リー・コニッツ(Lee Konitz 1926 -)と並んで、私の好きなもう一人のジャズ・ミュージシャンがセロニアス・モンク(Thelonious Monk 1917-1982)である。

今年2017年はモンク生誕100年にあたる。ということは、モンクが生きていれば100歳ということになり、日本流に言えば大正6年生まれで、日本の団塊世代の父親の世代の人だ。日本でもそうだが、この時代の父親(あるいは祖父)の世代には実業家でも芸術家でも、今では考えられないような破天荒な人生を送った人が多い。モンクも天才の例に漏れず奇人、変人というレッテルを貼られ、モダン・ジャズの源となったビバップに多大な音楽的貢献をしたにもかかわらず、チャーリー・パーカーとディジー・ガレスピーだけが脚光を浴び、その真価が長い間認められず苦労の多い人生を送った。モンクの音楽と人生はあまりに個性的、独創的であるがために、多くの謎と伝説に満ちており、これまでその「実像」はアメリカ国内でさえ正確に理解されていたとは言い難かった。そのセロニアス・モンクの実像を描くことに初めて挑戦したのが、ロビン・ケリー氏(Robin.D.G.Kelley UCLA教授 米国史)が2009年に発表した「Thelonious Monk: The Life and Times of an American Original」で、独創的ジャズ音楽家セロニアス・モンクの誕生から死に至る生涯と音楽を、著者が14年間にわたる緻密な調査と分析に基づいて描いたノンフィクションの物語である。2009年の初版以降、ジャズと米国黒人史の関係を密接に描き、モンクにまつわる数々の謎や伝説の背景を初めて明らかにした書籍としてアメリカでは大きな反響を呼び、また高い評価を得てきた。

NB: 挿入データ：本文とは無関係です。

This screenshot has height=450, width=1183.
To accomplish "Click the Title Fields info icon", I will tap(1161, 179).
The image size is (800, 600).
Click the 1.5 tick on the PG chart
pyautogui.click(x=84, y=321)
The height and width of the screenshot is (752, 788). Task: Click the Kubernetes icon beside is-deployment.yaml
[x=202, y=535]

https://www.amazon.co.jp/Thelonious-Monk-Times-American-Original/dp/1439190461
著者は19世紀奴隷制時代のモンクの曽祖父まで遡って物語を始め、人種差別問題を軸にした米国の社会・政治史をモンクの個人史と併行して描くことによって、人間モンクとその音楽世界だけでなく、背景にあった米国固有の社会との関連も探ろうとしている。そして、そこからモンクの音楽的独創性の根幹を明らかにしようと試み、またモンクがモダン・ジャズ形成史において果たした役割と貢献、さらに独創的な人物や天才だけが抱える人間的苦悩も同時にあぶり出そうとしている。1982年のモンク没後、レコードや音楽分析を主体にした評伝や、音楽家モンクの断面を切り取ったすぐれた評論やエッセイもいくつか書かれているが、本書は伝説や逸話の単なる寄せ集めではない、多面的、社会学的手法で「人間モンクの実像」を描くことに挑戦した初めての本格的伝記であり、同時にアフリカ系アメリカ人の著者による初のモンク伝記でもある。

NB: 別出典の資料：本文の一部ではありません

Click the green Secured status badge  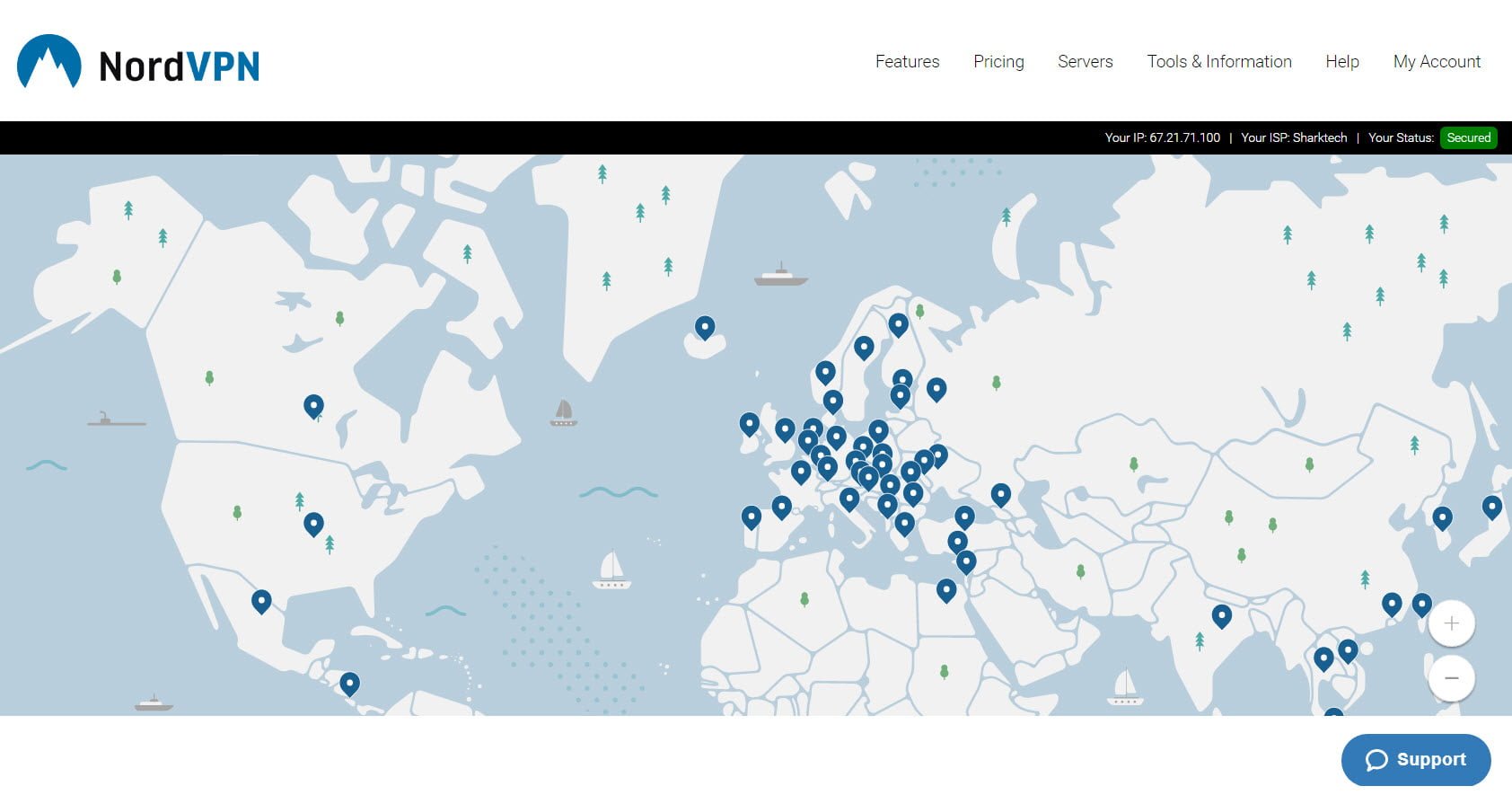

本書中で描かれているモンクを巡るエピソードや批評は、これまでも大筋として語られてきた有名な逸話や言説も多いが、モンク家から録音テープなど新資料の提供をはじめとする特別な協力を得るとともに、著者自身が新たに多くのインタビューを実施し、そこから事実として確度の高い情報を選択して取り上げている。特に息子のセロニアス・ジュニア(T.S・モンク)、姪や甥といったモンク家親族からの直接情報は、これまで活字では語られていないものがほとんどだ。それによって個人としてのモンクの人格や魅力、精神の病、様々な行動の裏側にあった人間味など、奇人や偶像化された謎の音楽家としてではなく、ひとりの人間としてのモンクを従来にない緻密さで生々しく描いている。さらにモンクの友人、マネージャーのハリー・コロンビー、大パトロンだったニカ男爵夫人、プロデューサー、クラブオーナーたちとの交流など、モンクを愛し、モンクを支え続けた人たちのことも詳細に語られている。

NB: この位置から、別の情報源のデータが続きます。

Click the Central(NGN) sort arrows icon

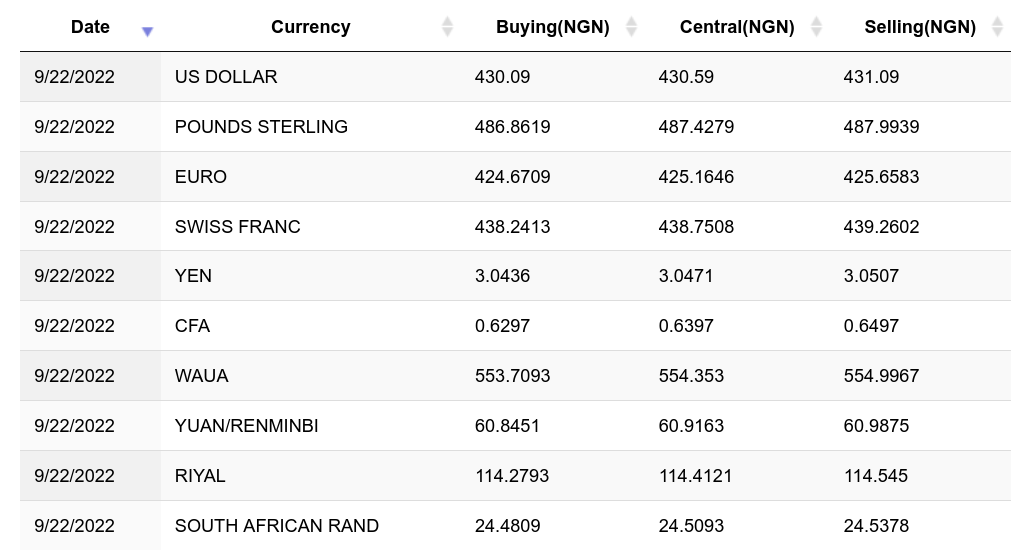pyautogui.click(x=816, y=27)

本書の舞台は、主として今から半世紀以上前、20世紀半ばのアメリカのジャズ界だ。チャーリー・パーカーやマイルス・デイヴィスを中心とした従来のモダン・ジャズ正史とは別の角度から光を当てることで、モンクという人物を通してこれまで見えなかったジャズ史の影のような部分が初めて明らかにされ、ジャズの世界の奥行きと陰翳が改めて浮き彫りにされている。読んでいると当時のアメリカとニューヨークの原風景、ジャズ・ミュージシャンたちの生活をはじめ、そうした時代の情景と香りが漂ってくるようだ。特にモンクとコールマン・ホーキンズ、バド・パウエル、エルモ・ホープ、ディジー・ガレスピー、マイルス、ロリンズ、コルトレーン他の主要ミュージシャンたちとの音楽的、人間的交流が、「ファイブ・スポット」他のニューヨークのジャズクラブを中心にした演奏活動と共にリアルに描かれていて、録音されたレコードを中心に築かれてきた日本におけるジャズの風景とまったく違うことに今更ながら気づかされる。

英語で600ページに及ぶ大作となった本書は、個人的には「マイルス・デイヴィス自叙伝」に匹敵する面白さがあると思うが、著者が歴史学者ということもあって、マイルス本にあるハッタリやテンション(邦訳にもよるだろうが)、「リー・コニッツ」のようなジャズ演奏思想的な深みはないものの、基本的には真面目で誠実な人柄だったモンクの人間味と、同じく真面目な著者のモンクへの深い愛情が、行間から滲み出て来るような良書である。